■ **The problem**
Set down a faithful copy of every record, and skip the pictures in it.

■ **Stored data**
------------------------------
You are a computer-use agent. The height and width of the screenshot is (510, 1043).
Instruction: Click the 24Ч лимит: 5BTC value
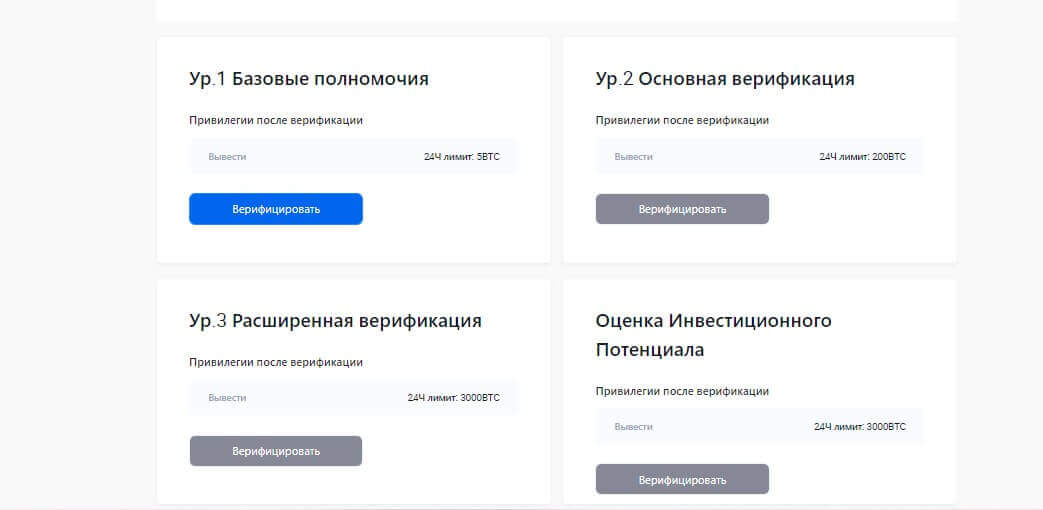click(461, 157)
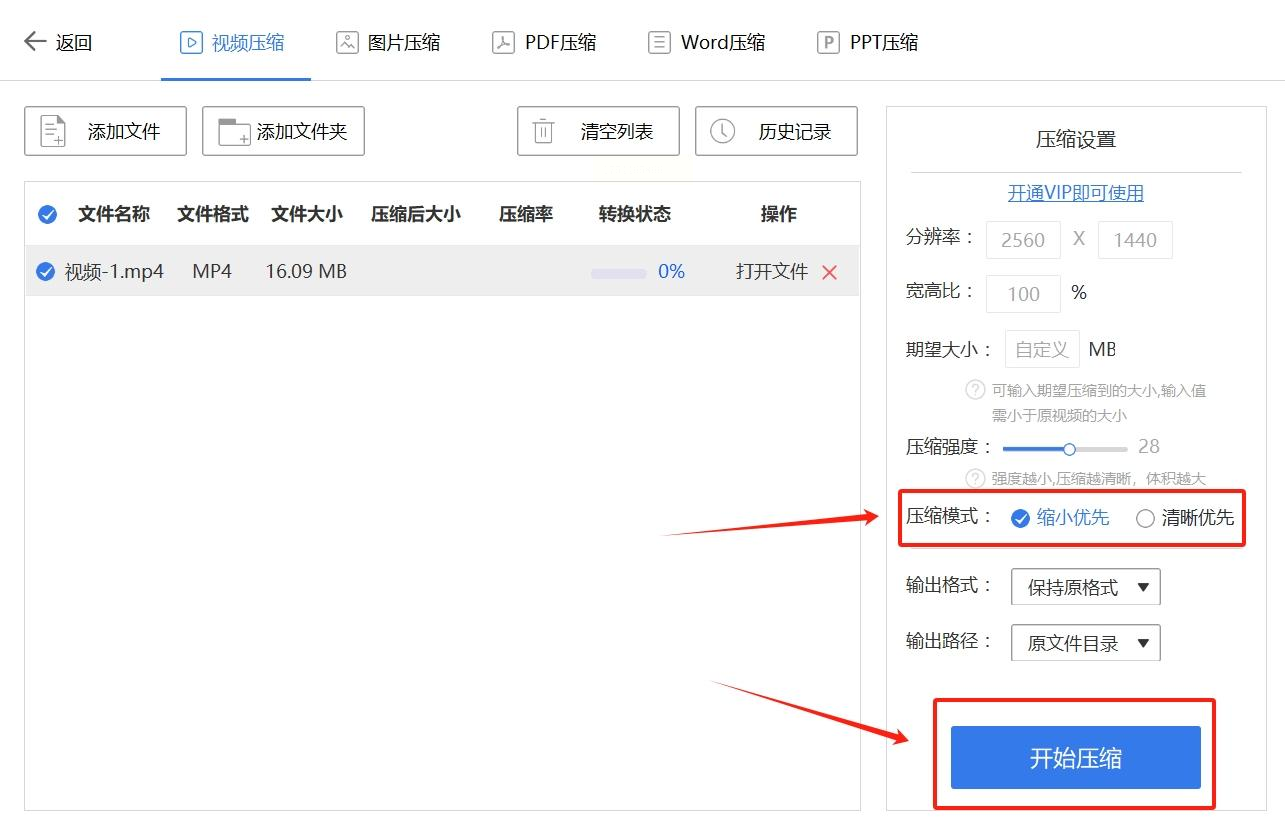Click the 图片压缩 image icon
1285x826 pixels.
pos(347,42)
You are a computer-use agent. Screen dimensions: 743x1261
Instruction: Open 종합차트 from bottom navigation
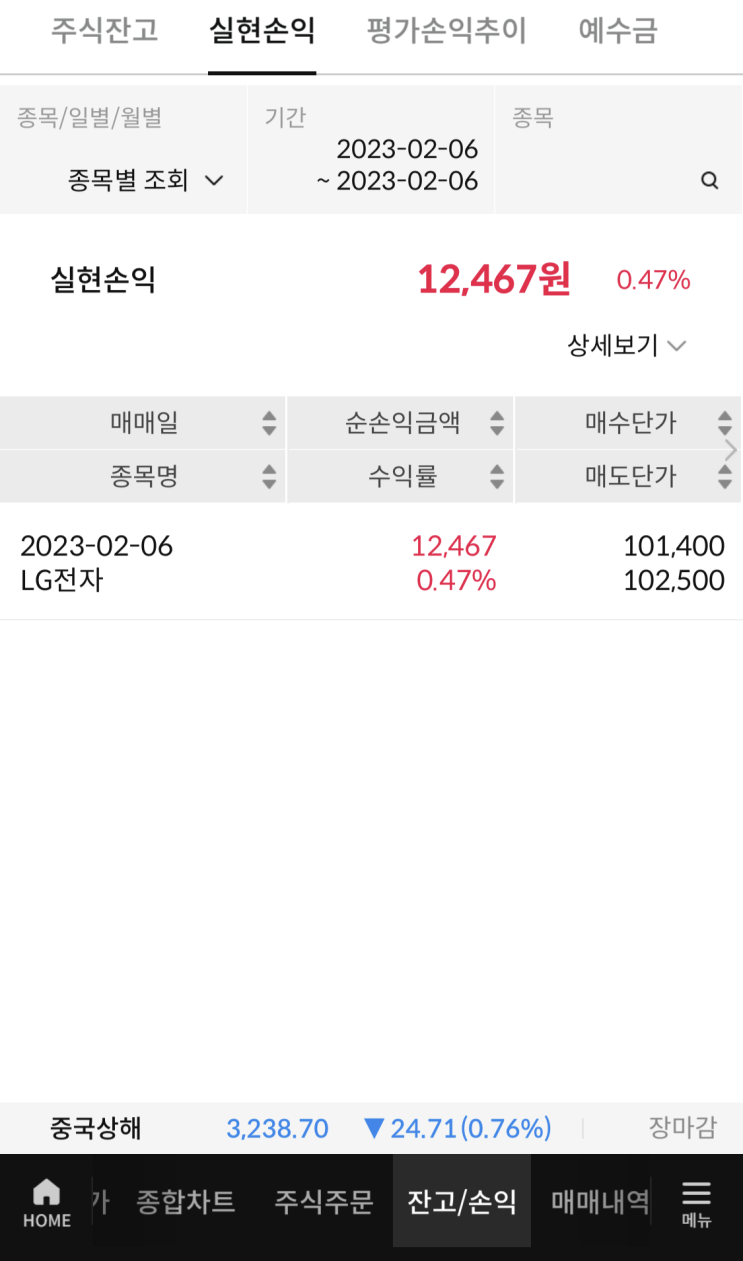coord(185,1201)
------------------------------
■ **Answer area**
You are a computer-use agent. The height and width of the screenshot is (510, 1043).
Instruction: Click the 24Ч лимит: 5BTC value
click(461, 157)
Click the 图片压缩 image icon
1285x826 pixels.
pos(347,42)
You are a computer-use agent. Screen dimensions: 743x1261
Instruction: Open 종합차트 from bottom navigation
coord(185,1201)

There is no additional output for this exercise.